Women Talking: this formulaic feminist drama is shackled by its own didactic tactics
Though her personal investment in the material is beyond doubt, Sarah Polley falters here with a sanctimonious script and insipid cinematography, glazed over with an unreal patina of fantasy.
At the heart of Sarah Polley’s new film, Women Talking, there is a compelling contradiction. The film takes place over two days, at a point when the women of a Mennonite community have been instructed to forgive the men who have been repeatedly assaulting them in their sleep. Instead, the women gather in secret to decide what they will do: leave, do nothing, or stay and fight.
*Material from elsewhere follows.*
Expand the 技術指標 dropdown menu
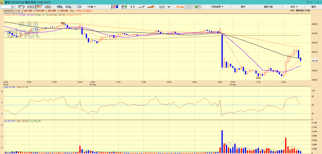322x154 pixels. [x=217, y=7]
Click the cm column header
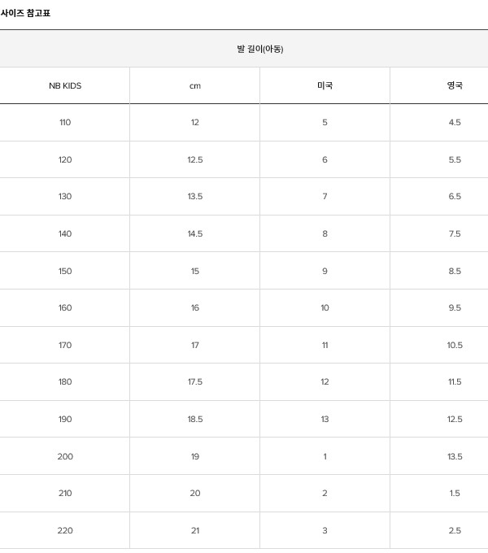The width and height of the screenshot is (488, 553). coord(194,85)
The contradiction: the film persuasively articulates the systematic oppression that silences victims and punishes those who speak out, but seems poised to become an untouchable object itself, a film whose own sincerity and importance deflects criticism. Watching it is also an exercise in contradiction; while I am parsing the film’s many flaws, I am also, for almost the entire runtime, in chills.
Perhaps aware of the impact of stories of sexual violence, Polley is careful to not linger on the women’s physical suffering. We never see the attacks take place, only the aftermath: women waking up with bruised thighs and blood on the sheets, made pregnant despite their celibacy, or contracting diseases they must treat in secret. Polley takes care to extend compassion to the community’s men, to see all sides. But the film is so suffused with carefulness that it feels like an object designed to be admired and not a prompt to grapple with the messiness of its subject.
True to its title, the film is chock-full of conversations – moral, practical, theological – that feel, more often than not, formulaic and dry. The characters are not simply mouthpieces for different sides of an argument, but neither are they fully realised. They are Salome (Claire Foy) and Mariche (Jesse Buckley), voicing righteous, satisfying anger; Greta (Sheila McCarthy) and Agata (Judith Ivey), interjecting with wisdom and pragmatism; two young girls whose presence reminds us of what’s at stake; and Ona (Rooney Mara), the philosopher, who turns their arguments over and over in her soliloquies, until they are smoothed into benevolent sentiment. If there were a main character, it would be Ona; but her equanimity is frustrating, and her monologuing perhaps the most jarringly monologue-like of the cast.
The performances are hindered by an approach to storytelling that is literal to the point of obnoxious. (A prime example: over a character’s rhapsodic plea that the community’s young teenage boys be allowed to go with the women should they leave, we see dreamy shots of boys playing in the fields and chatting warmly.) The film feels suspended in an unreal world, an effect only heightened by the inexplicable blue tint of the cinematography and the tedious shots of empty church pews and silent kitchens. And though the film is based on a real story – for her 2018 novel of the same name, Miriam Toews was inspired by a Mennonite community in Bolivia where over a hundred women reported being assaulted by men in the community – it cannot transcend the inherent artificiality of allegory. It feels as isolated from its real-world analogue – the #MeToo movement and the revelations of sexual misconduct in the film industry – as the colony is from the outside world.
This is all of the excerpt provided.